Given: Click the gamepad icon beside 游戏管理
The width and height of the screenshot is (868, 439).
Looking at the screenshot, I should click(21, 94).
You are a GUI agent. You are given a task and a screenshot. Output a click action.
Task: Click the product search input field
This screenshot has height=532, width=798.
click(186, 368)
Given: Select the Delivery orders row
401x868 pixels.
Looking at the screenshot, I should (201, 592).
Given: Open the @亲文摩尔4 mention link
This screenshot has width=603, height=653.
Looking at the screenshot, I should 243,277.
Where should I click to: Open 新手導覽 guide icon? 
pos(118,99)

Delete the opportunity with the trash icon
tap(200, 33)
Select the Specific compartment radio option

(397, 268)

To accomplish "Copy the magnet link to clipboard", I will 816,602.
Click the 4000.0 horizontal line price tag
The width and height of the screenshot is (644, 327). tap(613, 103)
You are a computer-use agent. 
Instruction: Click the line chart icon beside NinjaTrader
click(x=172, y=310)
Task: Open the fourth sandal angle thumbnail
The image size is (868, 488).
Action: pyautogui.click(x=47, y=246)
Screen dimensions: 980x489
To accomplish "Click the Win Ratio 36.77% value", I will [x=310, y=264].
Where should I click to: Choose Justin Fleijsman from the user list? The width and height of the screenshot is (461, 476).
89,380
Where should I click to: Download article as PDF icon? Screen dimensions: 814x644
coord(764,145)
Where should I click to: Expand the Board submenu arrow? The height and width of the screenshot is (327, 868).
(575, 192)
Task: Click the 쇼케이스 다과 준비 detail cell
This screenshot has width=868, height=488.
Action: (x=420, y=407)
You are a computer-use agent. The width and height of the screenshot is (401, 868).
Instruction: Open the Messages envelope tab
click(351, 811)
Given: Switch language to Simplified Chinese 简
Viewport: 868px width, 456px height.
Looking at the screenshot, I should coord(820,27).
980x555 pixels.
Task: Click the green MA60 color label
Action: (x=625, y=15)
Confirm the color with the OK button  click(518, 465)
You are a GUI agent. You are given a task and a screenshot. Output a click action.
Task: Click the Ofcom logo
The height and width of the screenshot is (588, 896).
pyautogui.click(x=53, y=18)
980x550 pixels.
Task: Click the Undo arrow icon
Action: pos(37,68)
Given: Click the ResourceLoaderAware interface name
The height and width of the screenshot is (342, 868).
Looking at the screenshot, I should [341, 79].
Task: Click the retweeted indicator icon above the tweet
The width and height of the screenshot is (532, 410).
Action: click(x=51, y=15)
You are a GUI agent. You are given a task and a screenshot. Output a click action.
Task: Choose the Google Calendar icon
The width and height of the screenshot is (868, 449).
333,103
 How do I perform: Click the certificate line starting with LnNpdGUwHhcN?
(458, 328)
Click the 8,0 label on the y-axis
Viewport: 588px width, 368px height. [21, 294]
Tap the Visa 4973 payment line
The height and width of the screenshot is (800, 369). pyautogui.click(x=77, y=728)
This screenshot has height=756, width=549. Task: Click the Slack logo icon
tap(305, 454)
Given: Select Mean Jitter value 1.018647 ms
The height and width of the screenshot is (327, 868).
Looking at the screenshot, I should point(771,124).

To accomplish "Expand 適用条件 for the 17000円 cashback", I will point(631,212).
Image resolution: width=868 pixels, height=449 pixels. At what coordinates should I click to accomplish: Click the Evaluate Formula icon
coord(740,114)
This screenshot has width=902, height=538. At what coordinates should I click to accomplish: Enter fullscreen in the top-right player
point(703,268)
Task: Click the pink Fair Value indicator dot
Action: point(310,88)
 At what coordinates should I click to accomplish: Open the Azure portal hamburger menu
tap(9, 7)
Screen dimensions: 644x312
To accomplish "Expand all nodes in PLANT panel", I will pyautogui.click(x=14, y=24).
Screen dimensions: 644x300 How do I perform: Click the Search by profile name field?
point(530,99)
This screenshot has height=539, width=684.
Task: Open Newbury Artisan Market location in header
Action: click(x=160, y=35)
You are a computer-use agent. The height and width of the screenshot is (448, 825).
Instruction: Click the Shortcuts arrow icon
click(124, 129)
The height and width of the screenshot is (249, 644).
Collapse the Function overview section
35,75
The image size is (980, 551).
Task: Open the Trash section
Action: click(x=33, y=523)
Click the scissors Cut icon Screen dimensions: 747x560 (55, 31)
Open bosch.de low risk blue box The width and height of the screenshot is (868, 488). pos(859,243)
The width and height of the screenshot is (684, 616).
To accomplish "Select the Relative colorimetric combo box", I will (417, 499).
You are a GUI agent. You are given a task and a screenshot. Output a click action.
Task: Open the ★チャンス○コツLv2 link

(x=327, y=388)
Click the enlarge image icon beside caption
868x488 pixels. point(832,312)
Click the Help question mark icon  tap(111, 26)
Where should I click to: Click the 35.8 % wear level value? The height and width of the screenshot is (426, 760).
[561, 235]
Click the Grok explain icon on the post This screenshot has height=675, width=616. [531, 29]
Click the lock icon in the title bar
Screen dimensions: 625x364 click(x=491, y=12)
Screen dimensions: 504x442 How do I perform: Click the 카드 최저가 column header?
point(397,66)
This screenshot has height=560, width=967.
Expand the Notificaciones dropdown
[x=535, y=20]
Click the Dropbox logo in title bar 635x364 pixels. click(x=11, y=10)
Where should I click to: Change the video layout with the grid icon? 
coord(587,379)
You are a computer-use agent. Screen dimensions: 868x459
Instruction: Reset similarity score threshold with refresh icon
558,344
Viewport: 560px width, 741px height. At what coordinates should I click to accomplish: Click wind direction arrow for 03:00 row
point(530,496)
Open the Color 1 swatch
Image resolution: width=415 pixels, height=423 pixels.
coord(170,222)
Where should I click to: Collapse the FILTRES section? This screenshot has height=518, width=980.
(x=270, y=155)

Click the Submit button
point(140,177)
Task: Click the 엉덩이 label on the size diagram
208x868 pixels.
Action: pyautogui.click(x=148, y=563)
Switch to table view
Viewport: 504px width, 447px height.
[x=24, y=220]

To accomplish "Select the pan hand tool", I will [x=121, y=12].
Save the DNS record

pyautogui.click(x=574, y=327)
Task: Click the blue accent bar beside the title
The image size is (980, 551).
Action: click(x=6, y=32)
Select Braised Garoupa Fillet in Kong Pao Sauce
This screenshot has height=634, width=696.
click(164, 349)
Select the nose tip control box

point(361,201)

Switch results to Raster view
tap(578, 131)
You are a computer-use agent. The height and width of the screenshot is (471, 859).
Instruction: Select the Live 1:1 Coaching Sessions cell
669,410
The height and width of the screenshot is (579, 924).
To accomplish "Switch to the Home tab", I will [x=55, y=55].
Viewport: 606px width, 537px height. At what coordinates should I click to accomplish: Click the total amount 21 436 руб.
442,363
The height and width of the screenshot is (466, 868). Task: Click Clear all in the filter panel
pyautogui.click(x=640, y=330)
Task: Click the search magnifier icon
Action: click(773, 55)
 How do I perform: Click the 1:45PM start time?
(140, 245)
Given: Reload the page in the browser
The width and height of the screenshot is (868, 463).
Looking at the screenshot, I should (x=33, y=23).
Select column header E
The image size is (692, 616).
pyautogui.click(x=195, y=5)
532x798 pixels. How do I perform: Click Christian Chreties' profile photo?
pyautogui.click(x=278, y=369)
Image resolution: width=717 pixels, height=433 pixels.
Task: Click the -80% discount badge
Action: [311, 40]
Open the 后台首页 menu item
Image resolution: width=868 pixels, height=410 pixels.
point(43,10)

Aim of the task →
Each of the records above is to be copied exactly.

Result below →
Given: Click the gamepad icon beside 游戏管理
The width and height of the screenshot is (868, 439).
Looking at the screenshot, I should click(21, 94).
You are a GUI agent. You are given a task and a screenshot. Output a click action.
Task: Click the product search input field
This screenshot has height=532, width=798.
click(186, 368)
Given: Select the Delivery orders row
401x868 pixels.
Looking at the screenshot, I should (201, 592).
Given: Open the @亲文摩尔4 mention link
This screenshot has width=603, height=653.
Looking at the screenshot, I should 243,277.
Where should I click to: Open 新手導覽 guide icon? 
pos(118,99)

Delete the opportunity with the trash icon
tap(200, 33)
Select the Specific compartment radio option

(397, 268)

To accomplish "Copy the magnet link to clipboard", I will 816,602.
Click the 4000.0 horizontal line price tag
The width and height of the screenshot is (644, 327). tap(613, 103)
You are a computer-use agent. 
Instruction: Click the line chart icon beside NinjaTrader
click(x=172, y=310)
Task: Open the fourth sandal angle thumbnail
The image size is (868, 488).
Action: pyautogui.click(x=47, y=246)
Screen dimensions: 980x489
To accomplish "Click the Win Ratio 36.77% value", I will [x=310, y=264].
Where should I click to: Choose Justin Fleijsman from the user list? The width and height of the screenshot is (461, 476).
89,380
Where should I click to: Download article as PDF icon? Screen dimensions: 814x644
coord(764,145)
Where should I click to: Expand the Board submenu arrow? The height and width of the screenshot is (327, 868).
(575, 192)
Task: Click the 쇼케이스 다과 준비 detail cell
This screenshot has width=868, height=488.
Action: (x=420, y=407)
You are a computer-use agent. The width and height of the screenshot is (401, 868).
Instruction: Open the Messages envelope tab
click(351, 811)
Given: Switch language to Simplified Chinese 简
Viewport: 868px width, 456px height.
Looking at the screenshot, I should coord(820,27).
980x555 pixels.
Task: Click the green MA60 color label
Action: (x=625, y=15)
Confirm the color with the OK button  click(518, 465)
You are a GUI agent. You are given a task and a screenshot. Output a click action.
Task: Click the Ofcom logo
The height and width of the screenshot is (588, 896).
pyautogui.click(x=53, y=18)
980x550 pixels.
Task: Click the Undo arrow icon
Action: pos(37,68)
Given: Click the ResourceLoaderAware interface name
The height and width of the screenshot is (342, 868).
Looking at the screenshot, I should [341, 79].
Task: Click the retweeted indicator icon above the tweet
The width and height of the screenshot is (532, 410).
Action: click(x=51, y=15)
You are a GUI agent. You are given a task and a screenshot. Output a click action.
Task: Choose the Google Calendar icon
The width and height of the screenshot is (868, 449).
333,103
 How do I perform: Click the certificate line starting with LnNpdGUwHhcN?
(458, 328)
Click the 8,0 label on the y-axis
Viewport: 588px width, 368px height. [21, 294]
Tap the Visa 4973 payment line
The height and width of the screenshot is (800, 369). pyautogui.click(x=77, y=728)
This screenshot has height=756, width=549. Task: Click the Slack logo icon
tap(305, 454)
Given: Select Mean Jitter value 1.018647 ms
The height and width of the screenshot is (327, 868).
Looking at the screenshot, I should point(771,124).

To accomplish "Expand 適用条件 for the 17000円 cashback", I will point(631,212).
Image resolution: width=868 pixels, height=449 pixels. At what coordinates should I click to accomplish: Click the Evaluate Formula icon
coord(740,114)
This screenshot has width=902, height=538. At what coordinates should I click to accomplish: Enter fullscreen in the top-right player
point(703,268)
Task: Click the pink Fair Value indicator dot
Action: point(310,88)
 At what coordinates should I click to accomplish: Open the Azure portal hamburger menu
tap(9, 7)
Screen dimensions: 644x312
To accomplish "Expand all nodes in PLANT panel", I will pyautogui.click(x=14, y=24).
Screen dimensions: 644x300 How do I perform: Click the Search by profile name field?
point(530,99)
This screenshot has height=539, width=684.
Task: Open Newbury Artisan Market location in header
Action: click(x=160, y=35)
You are a computer-use agent. The height and width of the screenshot is (448, 825).
Instruction: Click the Shortcuts arrow icon
click(124, 129)
The height and width of the screenshot is (249, 644).
Collapse the Function overview section
35,75
The image size is (980, 551).
Task: Open the Trash section
Action: click(x=33, y=523)
Click the scissors Cut icon Screen dimensions: 747x560 (55, 31)
Open bosch.de low risk blue box The width and height of the screenshot is (868, 488). pos(859,243)
The width and height of the screenshot is (684, 616).
To accomplish "Select the Relative colorimetric combo box", I will (417, 499).
You are a GUI agent. You are given a task and a screenshot. Output a click action.
Task: Open the ★チャンス○コツLv2 link

(x=327, y=388)
Click the enlarge image icon beside caption
868x488 pixels. point(832,312)
Click the Help question mark icon  tap(111, 26)
Where should I click to: Click the 35.8 % wear level value? The height and width of the screenshot is (426, 760).
[561, 235]
Click the Grok explain icon on the post This screenshot has height=675, width=616. [531, 29]
Click the lock icon in the title bar
Screen dimensions: 625x364 click(x=491, y=12)
Screen dimensions: 504x442 How do I perform: Click the 카드 최저가 column header?
point(397,66)
This screenshot has height=560, width=967.
Expand the Notificaciones dropdown
[x=535, y=20]
Click the Dropbox logo in title bar 635x364 pixels. click(x=11, y=10)
Where should I click to: Change the video layout with the grid icon? 
coord(587,379)
You are a computer-use agent. Screen dimensions: 868x459
Instruction: Reset similarity score threshold with refresh icon
558,344
Viewport: 560px width, 741px height. At what coordinates should I click to accomplish: Click wind direction arrow for 03:00 row
point(530,496)
Open the Color 1 swatch
Image resolution: width=415 pixels, height=423 pixels.
coord(170,222)
Where should I click to: Collapse the FILTRES section? This screenshot has height=518, width=980.
(x=270, y=155)

Click the Submit button
point(140,177)
Task: Click the 엉덩이 label on the size diagram
208x868 pixels.
Action: pyautogui.click(x=148, y=563)
Switch to table view
Viewport: 504px width, 447px height.
[x=24, y=220]

To accomplish "Select the pan hand tool", I will [x=121, y=12].
Save the DNS record

pyautogui.click(x=574, y=327)
Task: Click the blue accent bar beside the title
The image size is (980, 551).
Action: click(x=6, y=32)
Select Braised Garoupa Fillet in Kong Pao Sauce
This screenshot has height=634, width=696.
click(164, 349)
Select the nose tip control box

point(361,201)

Switch results to Raster view
tap(578, 131)
You are a computer-use agent. The height and width of the screenshot is (471, 859).
Instruction: Select the Live 1:1 Coaching Sessions cell
669,410
The height and width of the screenshot is (579, 924).
To accomplish "Switch to the Home tab", I will [x=55, y=55].
Viewport: 606px width, 537px height. At what coordinates should I click to accomplish: Click the total amount 21 436 руб.
442,363
The height and width of the screenshot is (466, 868). Task: Click Clear all in the filter panel
pyautogui.click(x=640, y=330)
Task: Click the search magnifier icon
Action: click(773, 55)
 How do I perform: Click the 1:45PM start time?
(140, 245)
Given: Reload the page in the browser
The width and height of the screenshot is (868, 463).
Looking at the screenshot, I should (x=33, y=23).
Select column header E
The image size is (692, 616).
pyautogui.click(x=195, y=5)
532x798 pixels. How do I perform: Click Christian Chreties' profile photo?
pyautogui.click(x=278, y=369)
Image resolution: width=717 pixels, height=433 pixels.
Task: Click the -80% discount badge
Action: [311, 40]
Open the 后台首页 menu item
Image resolution: width=868 pixels, height=410 pixels.
point(43,10)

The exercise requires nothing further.